Under the Volcano - Malcolm Lowry [38]
"Mac," Yvonne was laughing. "Isn't there one called Mac?"
"There's Yax and Zac. And Uayeb: I like that one most of all, the month that only lasts five days."
"In receipt of yours dated Zip the first I--"
"But where does it all get you in the end?" The Consul sipped his strychnine that had yet to prove its adequacy as a chaser to the Burke's Irish (now perhaps in the garage at the Bella Vista). "The knowledge, I mean. One of the first penances I ever imposed on myself was to learn the philosophical section of War and Peace by heart. That was of course before I could dodge about in the rigging of the Cabbala like a St Jago's monkey. But then the other day I realized that the only thing I remembered about the whole book was that Napoleon's leg twitched--"
"Aren't you going to eat anything yourself? You must be starved."
"I partook."
Yvonne who was herself breakfasting heartily asked:
"How's the market?"
"Tom's a bit fed up because they've confiscated some property of his in Tlaxcala, or Puebla, he thought he'd got away with. They haven't my number yet, I'm not sure where I really do stand in that regard, now I've resigned the service--"
"So you--"
"By the by I must apologize for still being in these duds--dusty too--bad show, I might have put on a blazer at least for your benefit!" The Consul smiled inwardly at his accent, now become for undivulgeable reasons almost uncontrolledly "English."

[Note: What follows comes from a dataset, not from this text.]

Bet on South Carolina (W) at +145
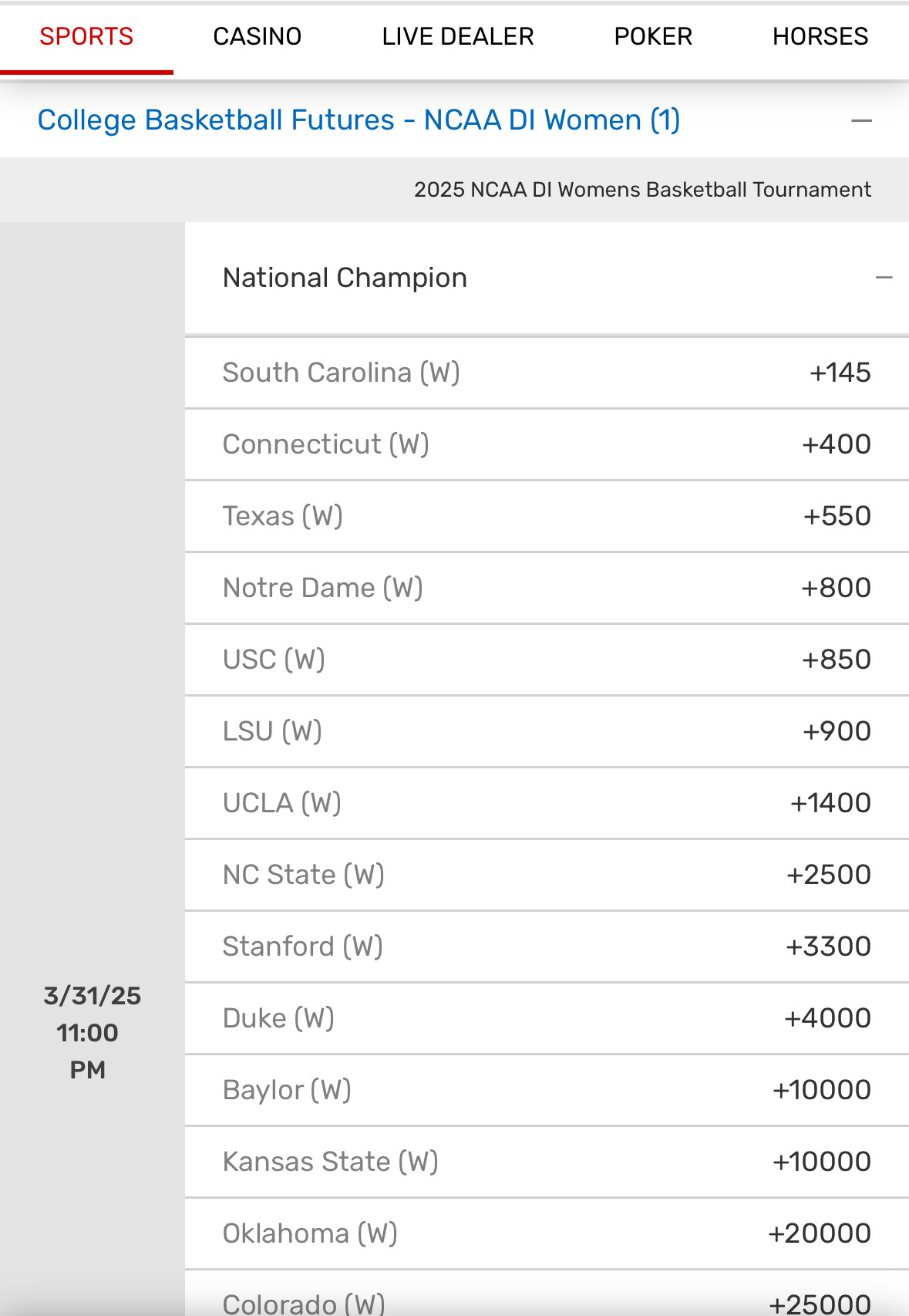This screenshot has height=1316, width=909. point(840,373)
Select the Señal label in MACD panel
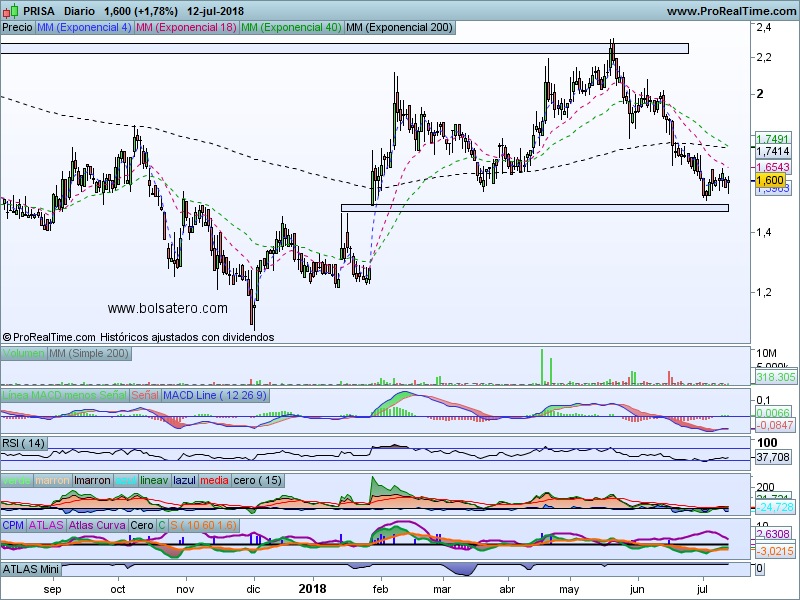The image size is (800, 600). point(145,396)
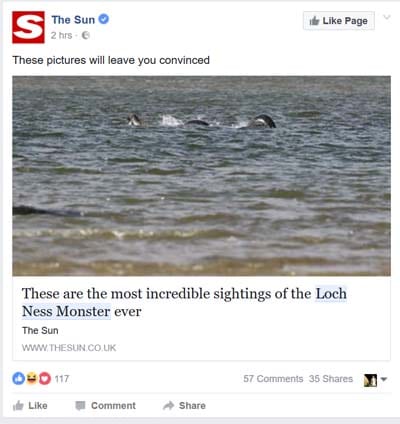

"So you really have resigned!"
"Oh absolutely! I'm thinking of becoming a Mexican subject, of going to live among the Indians, like William Blackstone. But for one's habit of making money, don't you know, all very mysterious to you, I suppose, outside looking in--" The Consul stared round mildly at the pictures on the wall, mostly water-colours by his mother depicting scenes in Kashmir: a small grey stone enclosure encompassing several birch trees and a taller poplar was Lalla Rookh's tomb, a picture of wild torrential scenery, vaguely Scottish, the gorge, the ravine at Gugganvir; the Shalimar looked more like the Cam than ever: a distant view of Nanga Parbat from Sind valley could have been painted on the porch here, Nanga Parbat might well have passed for old Popo..."--outside looking in," he repeated, "the result of so much worry, speculation, foresight, alimony, seigniorage--"
"But--" Yvonne had laid aside her breakfast tray and taken a cigarette from her own case beside the bed and lit it before the Consul could help her.

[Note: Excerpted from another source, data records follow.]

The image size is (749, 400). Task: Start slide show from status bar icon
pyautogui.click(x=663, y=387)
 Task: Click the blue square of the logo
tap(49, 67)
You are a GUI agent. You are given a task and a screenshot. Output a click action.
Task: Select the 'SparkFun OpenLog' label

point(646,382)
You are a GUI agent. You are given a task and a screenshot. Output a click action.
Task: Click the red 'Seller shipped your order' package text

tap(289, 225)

"One might have already done so!"
Yvonne lay back in bed smoking... In the end the Consul scarcely heard what she was saying--calmly, sensibly, courageously--for his awareness of an extraordinary thing that was happening in his mind. He saw in a flash, as if these were ships on the horizon, under a black lateral abstract sky, the occasion for desperate celebration (it didn't matter he might be the only one to celebrate it) receding, while at the same time, coming closer, what could only be, what was--Good God!--his salvation...
" Now? " he found he had said gently. "But we can't very well go away now can we, what with Hugh and you and me and one thing and another, don't you think? It's a little unfeasible, isn't it?" (For his salvation might not have seemed so large with menace had not the Burke's Irish whiskey chosen suddenly to tighten, if almost imperceptibly, a screw. It was the soaring of this moment, conceived of as continuous, that felt itself threatened.) "Isn't it?" he repeated.
"I'm sure Hugh'd understand--"
"But that's not quite the point!"
"Geoffrey, this house has become somehow evil--"
"--I mean it's rather a dirty trick--"
Oh Jesus... The Consul slowly assumed an expression intended to be slightly bantering and at the same time assured, indicative of a final consular sanity. For this was it. Goethe's church bell was looking him straight between the eyes; fortunately, he was prepared for it. "I remember a fellow I helped out in New York once," he was saying with apparent irrelevance, "in some way, an out of work actor he was. 'Why Mr Firmin,' he said, 'it isn't naturel here.' That's exactly how he pronounced it: naturel. "Man wasn't intended for it,' he complained. 'All the streets are the same as this Tenth or Eleventh Street in Philadelphia too...'" The Consul could feel his English accent leaving him and that of a Bleecker Street mummer taking its place. "'But in Newcastle, Delaware, now that's another thing again! Old cobbled roads... And Charleston: old Southern stuff... But oh my God this city--the noise! the chaos! If I could only get out! If only I knew where you could get to!'" The Consul concluded with passion, with anguish, his voice quivering--though as it happened he had never met any such person, and the whole story had been told him by Tom, he shook violently with the emotion of the poor actor.